The Rich History of the Red Rocks 

Commonly referred to as the Red Rocks, the refuge sits in the Centennial Valley. The Centennial Valley was historically used by the Shoshone- Bannock, Nez Perce, and other nomadic tribes as the primary route between the headwaters of the Big Hole River and Yellowstone country. Settlement by Euro-Americans did not occur until 1876. President Franklin Delano Roosevelt established the Refuge 1935 as the Red Rock Lakes Migratory Bird Refuge to be used as a “refuge and breeding ground for wild birds and animals.” It was renamed the Red Rock Lakes National Wildlife Refuge in 1961. 

Family of water foul in stream in Red Rocks Lakes Wildlife Refuge

Wild Abundance: Red Rock Lakes Landscape and Wildlife 

Red Rocks encompasses 53,418 acres, half of which is designated as Wilderness.

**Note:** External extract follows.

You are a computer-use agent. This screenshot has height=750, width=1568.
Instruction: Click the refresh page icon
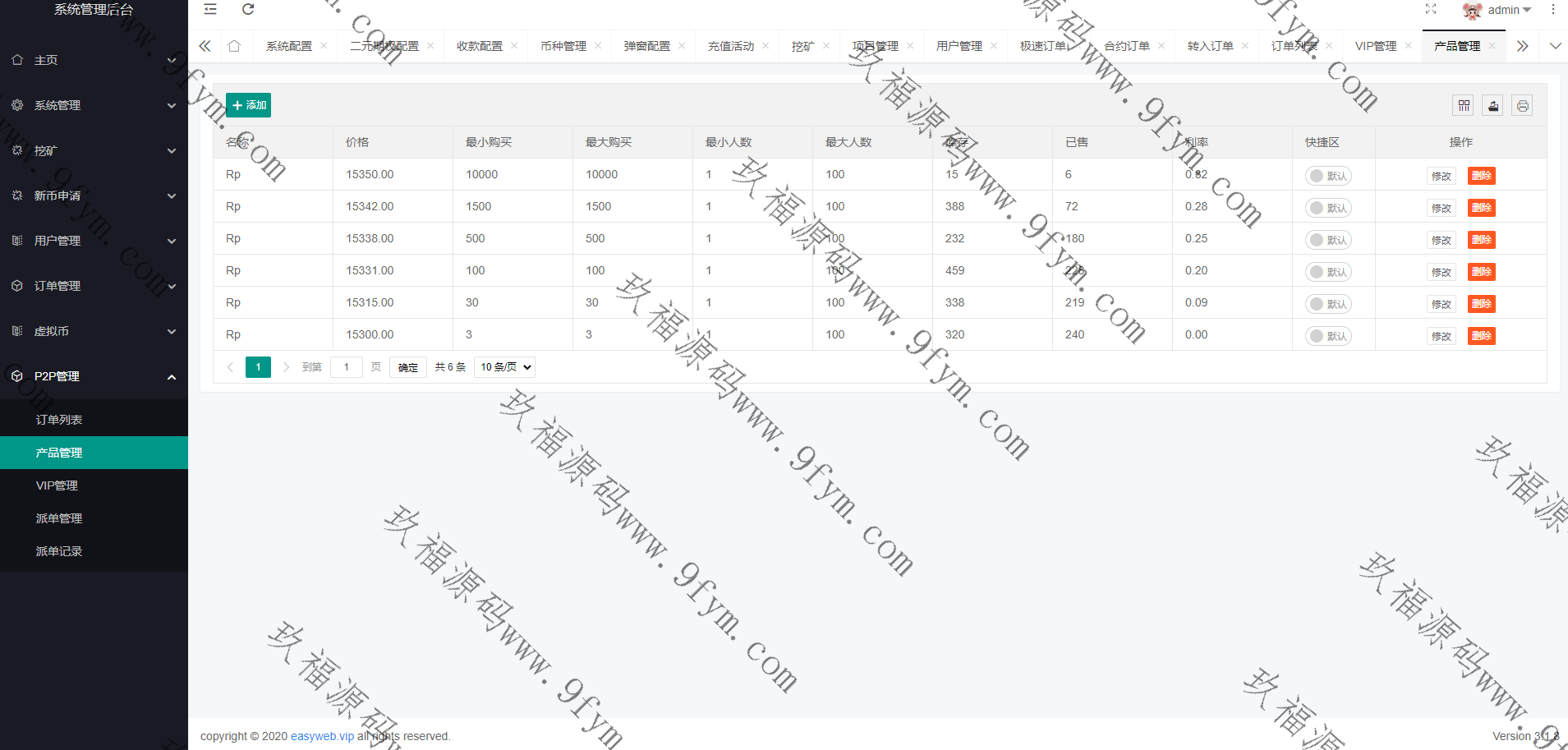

Snowmelt from the Centennial Mountains and water from the Red Rocks Lakes flow into the Red Rock River, moving northwest until it reaches Clark Canyon Reservoir, out of which the Beaverhead River is created. The Beaverhead River merges with the Big Hole River forming the Jefferson River, which is one of the three main tributaries that create the Missouri River. The refuge is home to one of the last native populations of arctic grayling, westslope cutthroat trout, and acts as a corridor between Yellowstone and Idaho for big game species.  

Hands holding an Arctic Grayling
Arctic grayling, photo credit: Richard Magill

Unfortunately, the Red Rock Lakes Refuge population of arctic grayling has dwindled and, without direct intervention, may soon disappear entirely. In the winter months, oxygen levels below the ice of the lake fall into the lethal range for grayling. More than a decade of research by US Fish and Wildlife Service, Montana Fish, Wildlife and Parks, and local partners leads to the clear conclusion that these fish will vanish unless we find a way to increase oxygen-rich water under the snow and ice. Trout Unlimited has partnered with these state and federal agencies to find a short term and long-term solution to save this threatened species from extinction. 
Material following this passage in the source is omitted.